One study, which considers the teaching of young students to use computational thinking to be a pursuit of "21st century skills" says the following:

Designing and making digital games, this prior research suggests, can provide an ideal framework for operationalizing 21st century learning: creating digital artifacts entails technical, computational and aesthetic forms of activity whose success depends on bridging between arts and sciences -- an intersection increasingly characteristic of the contemporary job market and effective participation in social life. (Jenson & Droumeva, 2019, p. 111).

Not surprisingly, given the importance of critical thinking, studies like this show that using computational thinking can not only help students learn useful and necessary skills for future job opportunities, but also necessary skills for learning to socialize in a digital age.

Tools for Getting Started

Learning to teach students about coding can be as easy or difficult as a teacher wants to make it.  Depending on the age and skill level of both the students and the teacher, there are tools available.  There is no need to re-create the wheel!  Some of my favorite tools have been the different types of block coding we tried out.

Some tools or packages, like any number of robot packages, can even help students learn about how coding is scaffolded with many other fields, like different types of engineering and mechanics.  Especially once the students are in the work force, or even in college for some programs, they may be expected to write codes or programs and work in a multi-disciplinary team.  One interesting program I read about recently had computer science students working with students in fields we might consider unrelated, such as marketing management.  The assessment of the program suggested higher efficiency, more creativity, and even that students were invested in learning from each other (Tan & Vicente, 2019).  With tools already available, all that's needed is students with different backgrounds and interests to learn from each other!

 

"Robots..." by jeffedoe is licensed under CC BY-ND 2.0

 

Some other resources I have been exploring include eBooks available through my library, such as Python Projects for Kids.  Not only do teachers have tools at their fingertips, there are projects already available to get the ball rolling.

In the Future

With the fast pace of changes in technology, it's hard to imagine what the future will be like.  Altiok and Yukselturk (2018) suggest that "it is expected that today's children have the knowledge and skills about [modern and future] technologies and also use them effectively in their life."  It's not enough that students will be expected to use technologies that might not even exist yet "effectively," but there are also expectations that students are versatile and adaptable to these technologies and will have the ability to work with them.  It's a daunting task to plan to teach technology that doesn't exist yet!

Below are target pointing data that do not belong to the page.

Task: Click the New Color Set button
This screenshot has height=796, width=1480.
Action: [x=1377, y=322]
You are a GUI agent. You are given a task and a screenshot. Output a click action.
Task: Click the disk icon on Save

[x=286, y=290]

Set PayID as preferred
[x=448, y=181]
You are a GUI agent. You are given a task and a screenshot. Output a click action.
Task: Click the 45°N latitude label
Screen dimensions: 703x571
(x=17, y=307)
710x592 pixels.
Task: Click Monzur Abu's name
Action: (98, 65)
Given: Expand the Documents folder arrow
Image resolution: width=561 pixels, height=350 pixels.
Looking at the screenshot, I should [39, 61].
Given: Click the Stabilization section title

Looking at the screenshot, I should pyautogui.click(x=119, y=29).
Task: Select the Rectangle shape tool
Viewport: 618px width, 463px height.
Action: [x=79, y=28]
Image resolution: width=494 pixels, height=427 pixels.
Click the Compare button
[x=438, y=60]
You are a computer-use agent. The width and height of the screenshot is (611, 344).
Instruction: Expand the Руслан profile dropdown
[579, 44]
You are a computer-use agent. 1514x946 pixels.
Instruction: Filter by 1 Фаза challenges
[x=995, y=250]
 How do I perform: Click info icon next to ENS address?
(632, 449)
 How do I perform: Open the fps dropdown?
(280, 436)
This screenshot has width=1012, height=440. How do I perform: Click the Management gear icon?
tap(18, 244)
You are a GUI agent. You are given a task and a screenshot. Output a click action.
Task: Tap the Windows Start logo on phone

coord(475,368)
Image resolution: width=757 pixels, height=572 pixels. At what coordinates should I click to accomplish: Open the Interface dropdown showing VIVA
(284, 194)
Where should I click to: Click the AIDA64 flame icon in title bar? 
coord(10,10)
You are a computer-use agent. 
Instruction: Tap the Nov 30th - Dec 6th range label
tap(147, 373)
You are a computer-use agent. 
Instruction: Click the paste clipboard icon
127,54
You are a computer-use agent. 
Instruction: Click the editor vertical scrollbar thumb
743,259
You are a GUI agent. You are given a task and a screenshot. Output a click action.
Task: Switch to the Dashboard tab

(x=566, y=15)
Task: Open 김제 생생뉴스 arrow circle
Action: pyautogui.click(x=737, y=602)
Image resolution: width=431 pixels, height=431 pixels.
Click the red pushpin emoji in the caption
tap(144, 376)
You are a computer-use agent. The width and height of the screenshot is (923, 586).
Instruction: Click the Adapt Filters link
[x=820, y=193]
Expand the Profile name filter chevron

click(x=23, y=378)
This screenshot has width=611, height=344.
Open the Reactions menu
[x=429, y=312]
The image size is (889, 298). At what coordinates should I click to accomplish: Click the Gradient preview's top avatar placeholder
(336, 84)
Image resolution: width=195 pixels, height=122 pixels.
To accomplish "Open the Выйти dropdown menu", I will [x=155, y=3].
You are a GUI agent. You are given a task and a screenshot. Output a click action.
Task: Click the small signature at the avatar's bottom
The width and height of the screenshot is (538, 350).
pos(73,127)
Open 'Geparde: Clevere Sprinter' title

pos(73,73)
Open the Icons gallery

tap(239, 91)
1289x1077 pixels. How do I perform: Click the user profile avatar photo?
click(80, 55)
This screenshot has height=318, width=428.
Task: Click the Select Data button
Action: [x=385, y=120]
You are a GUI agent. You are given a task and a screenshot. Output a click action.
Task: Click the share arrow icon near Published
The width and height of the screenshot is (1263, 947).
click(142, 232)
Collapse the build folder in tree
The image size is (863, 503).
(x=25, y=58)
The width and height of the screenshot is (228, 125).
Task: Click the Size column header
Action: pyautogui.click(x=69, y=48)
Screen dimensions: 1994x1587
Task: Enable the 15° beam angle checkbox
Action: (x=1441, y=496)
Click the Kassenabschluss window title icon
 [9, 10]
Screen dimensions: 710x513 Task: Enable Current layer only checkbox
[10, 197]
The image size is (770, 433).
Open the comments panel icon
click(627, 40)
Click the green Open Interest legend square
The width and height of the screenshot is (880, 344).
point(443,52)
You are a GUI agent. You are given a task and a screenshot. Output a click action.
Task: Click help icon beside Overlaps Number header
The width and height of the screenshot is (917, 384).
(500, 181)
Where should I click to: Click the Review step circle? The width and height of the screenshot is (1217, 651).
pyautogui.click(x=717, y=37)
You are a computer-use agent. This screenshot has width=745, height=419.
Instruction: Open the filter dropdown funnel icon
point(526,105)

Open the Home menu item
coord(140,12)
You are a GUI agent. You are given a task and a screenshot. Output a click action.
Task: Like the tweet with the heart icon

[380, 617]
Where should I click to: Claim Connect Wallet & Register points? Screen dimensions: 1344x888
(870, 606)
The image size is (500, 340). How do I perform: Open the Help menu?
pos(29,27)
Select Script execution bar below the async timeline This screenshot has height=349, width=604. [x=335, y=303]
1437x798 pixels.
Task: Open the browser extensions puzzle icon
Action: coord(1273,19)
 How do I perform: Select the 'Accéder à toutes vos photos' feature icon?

In my own future, I plan on incorporating programs like Scratch for short student programs.  I am excited to try out a number of events, from helping students make changes to an initial program to watching them learn to build their own programs using block coding.

In my own work, with college students, I have already begun to incorporate elements of design thinking to help them understand the dynamic process of research.  We use engineering examples, and have even watched the taco party video (below) from our class.  

The message I give to kids -- including college "kids" -- is that coding, like research, is dynamic.  There isn't always a right or wrong answer which means you can think about it as creatively as you would like and your first answer doesn't have to be your final answer.

References

Altiok, S., & Yukselturk, E. (2018). Pre-service information technologies teachers' views on computer programming tools for K-12 level. International Journal of COmputer Science Education in Schools, 2(3). https://doi.org/10.21585/ijcses.v2i3.28

Boakes, N. (2019) Engaging diverse youth in experiential STEM learning: A university and high school district partnership.  International Online Journal of Education and Teaching, 6(2), 245-258.

Jenson, J., & Droumeva, M. (2016). Exploring media literacy and computational thinking: A game maker curriculum study. Electronic Journal of e-Learning, 14(2), 111-121.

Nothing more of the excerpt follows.